#### Exercise:
Please retype the entries below word for word, passing over every picture.

#####

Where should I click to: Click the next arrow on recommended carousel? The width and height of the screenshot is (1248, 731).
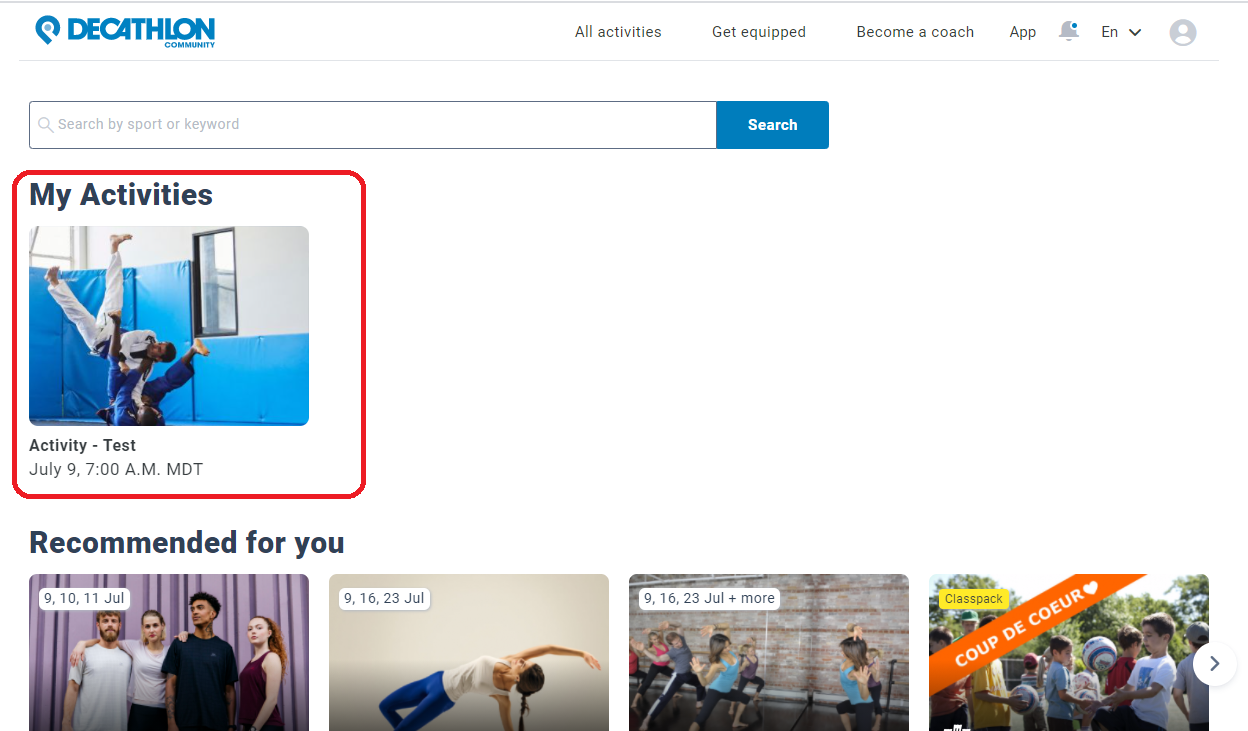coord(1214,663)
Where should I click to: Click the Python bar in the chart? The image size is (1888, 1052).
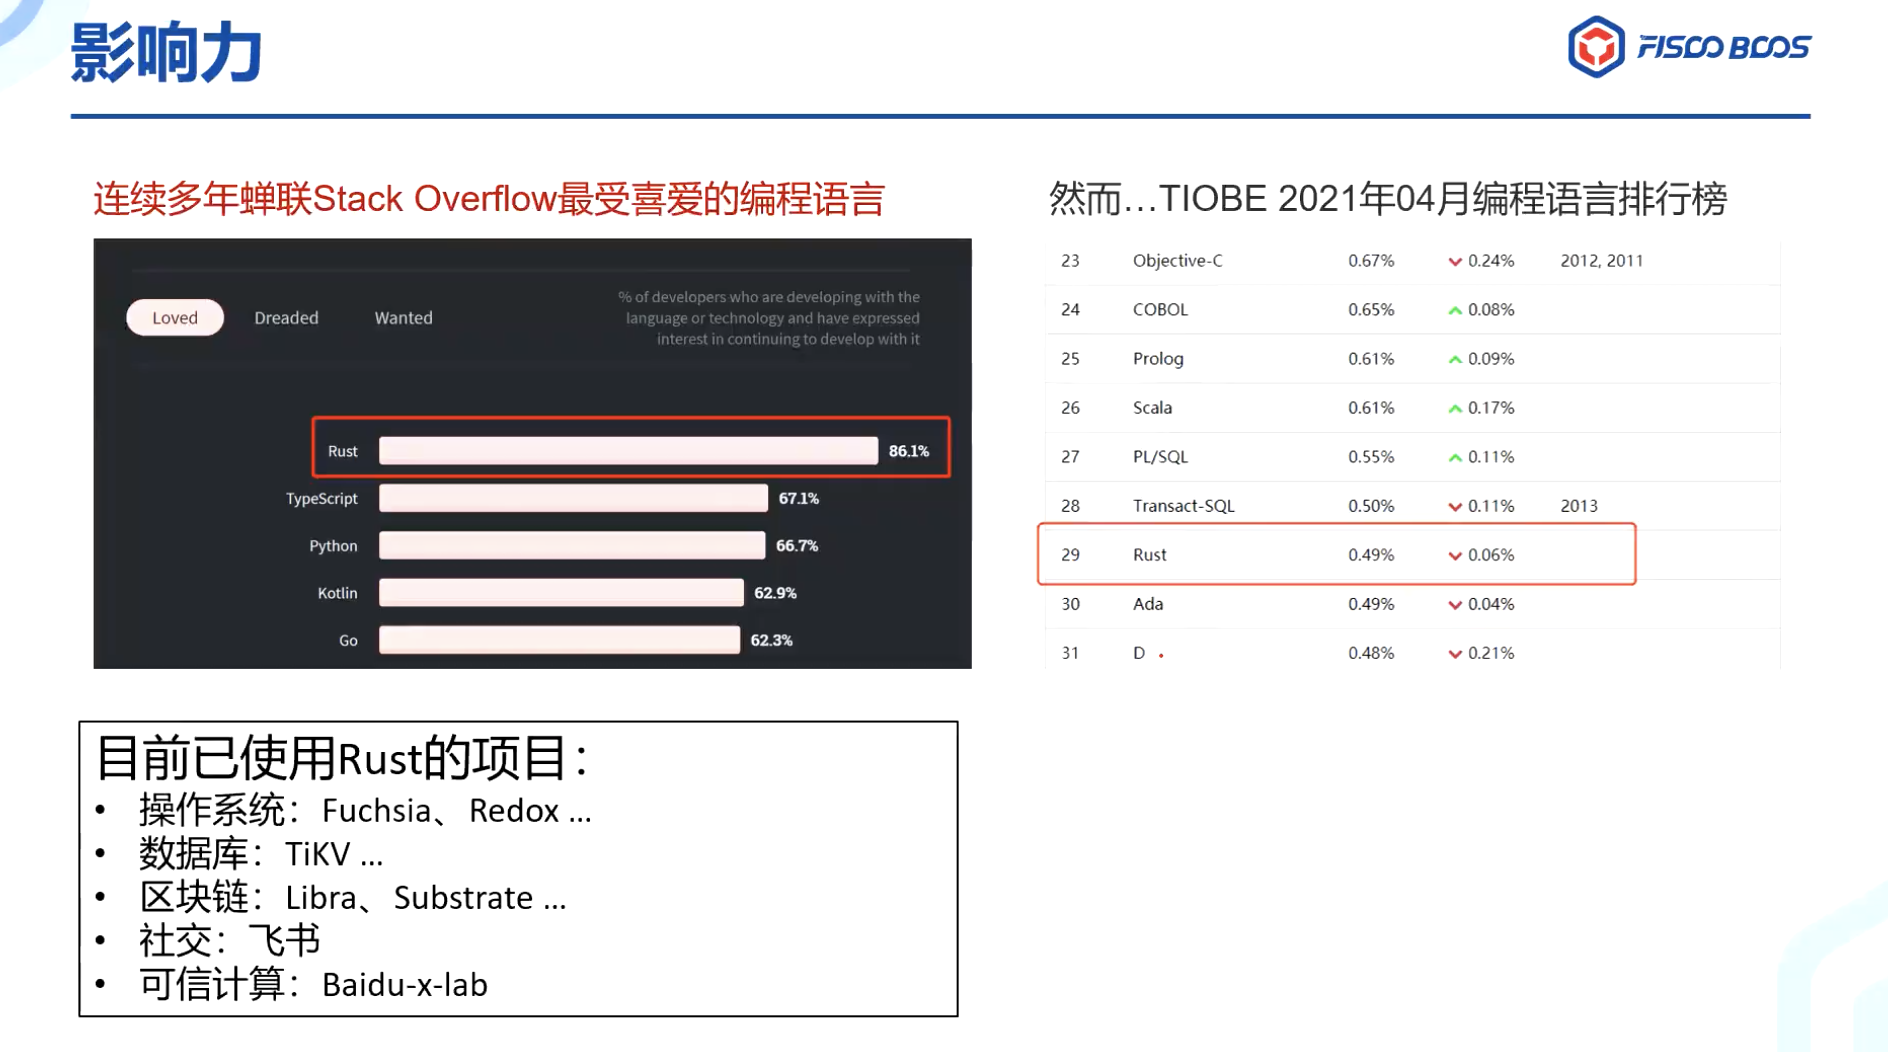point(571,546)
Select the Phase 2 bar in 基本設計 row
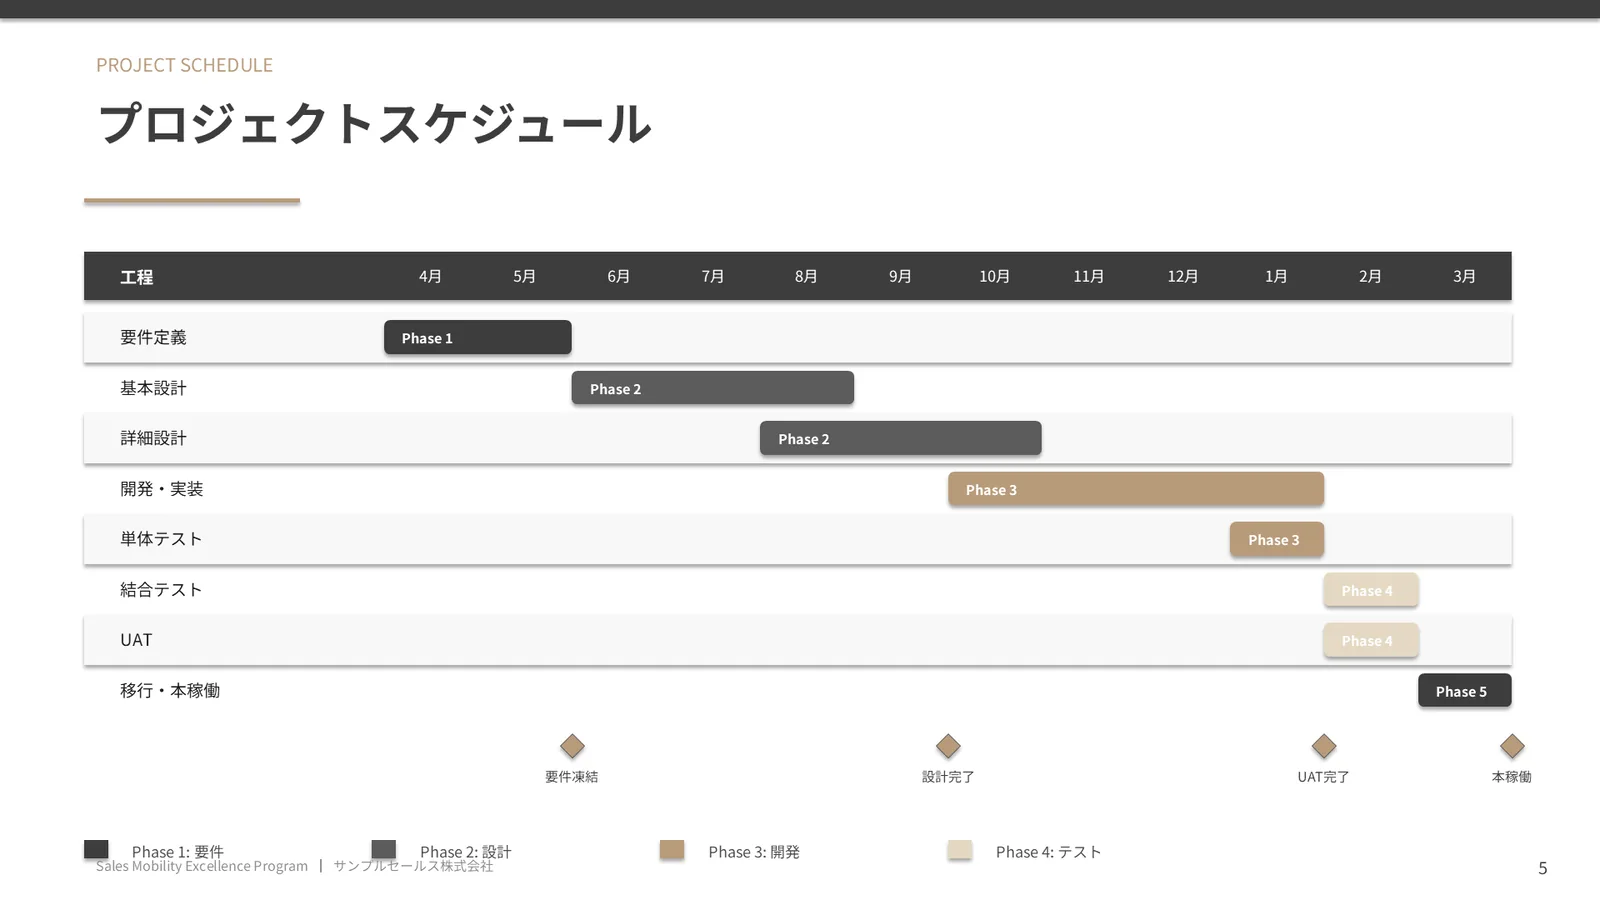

#####

#### Reply:
Where should I click to: Click the next arrow on recommended carousel? The width and height of the screenshot is (1248, 731).
coord(1214,663)
Where should I click to: Click the Python bar in the chart? The image size is (1888, 1052).
point(571,546)
Select the Phase 2 bar in 基本設計 row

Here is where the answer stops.